Voila ce que j'ai vu et compris (sans doute y a t il quelques oublis ....) :

  • Le point de prise de commande et de facturation est à 2 mètres du point de récupération des aliments, lui même situé à 2 mètres du point de chauffage de ces aliments. Lors des heures de repas, la personne en charge du bar doit donc effectuer pour chaque client (dans le meilleur des cas)  un cycle "prise de commande"/"2 mètres de déplacement"/"récupération des aliments et mise au four"/"2 mètres de déplacement"/"Facturation"/"2 mètres de déplacement"/"Récupération/etc ....".
  • Rien ne lui permet de paralléliser ses taches pour un client ou pour plusieurs clients, le cycle de livraison d'un client (présenté précédemment) ne croise donc pas son homologue pour un second client (ndlr : il vaut peut être mieux finalement ....).
  • Seuls ne résistent que les clients très motivés .... avec un impact direct sur le chiffre d'affaires donc.
  • Ce process ne pousse pas les clients à la consommation (je n'avais plus faim en arrivant au bar) ni même le vendeur à la vente (autant éviter les kilomètres superflus), avec un nouvel impact direct sur le chiffre d'affaires.


Donc il ne suffit pas de demander de la performance, encore faut il s'assurer que les personnes sont bien en position de la délivrer, sinon on en reste au niveau du discours.

Au passage interroger les personnes impliquées ne peut faire que du bien, car celle qui fait plusieurs kilomètres par jour pour aller d'une machine à une autre sait à quoi elle occupe ses journées (à marcher plutôt qu'à servir les clients), et doit savoir proposer des solutions d'amélioration.
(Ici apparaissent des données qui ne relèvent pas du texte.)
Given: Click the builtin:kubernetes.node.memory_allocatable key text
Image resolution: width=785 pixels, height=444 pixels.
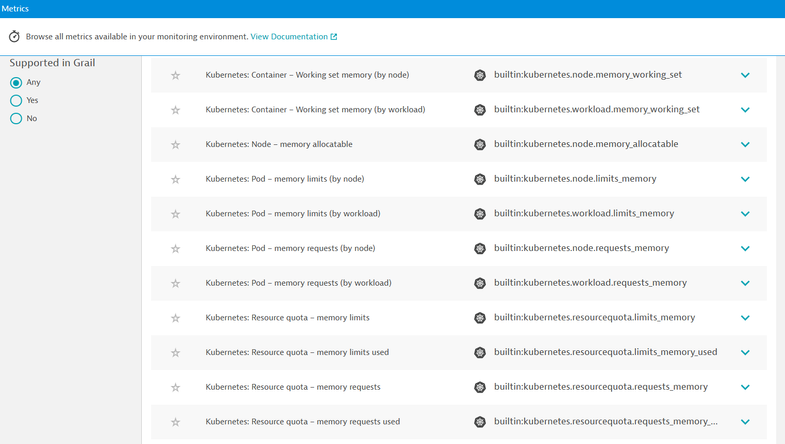Looking at the screenshot, I should tap(586, 144).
D'ailleurs le client, si il était interrogé, aurait aussi des choses à dire.

Sauf si bien sur on ne s'intéresse pas vraiment à la performance, ou à cette performance là ....

D'ailleurs apparait désormais la possibilité de se faire servir sur place (en 1ere, à certains horaires).
Voila, non pas une solution au problème, mais une manière de le contourner, sans le régler.

Je retiens de cette expérience que la performance ne se décrète pas (ouf, ça je le savais). Je retiens surtout que l'observation du poste de travail apporte des informations totalement essentielles. L'avis de l'opérateur, et de tout intervenant du processus doivent être pris en compte car ils sont en prise directe avec les problèmes. L'avis des clients est aussi une source d'enseignement, hélas trop négligée (la fameuse boucle de retour).

Ps : toutes mes excuses à ceux que l'exemple utilisé aurait pu heurter, mon but n'étant pas de critiquer ce cas précis, mais de l'utiliser comme paradigme (j'espère que vous aurez compris).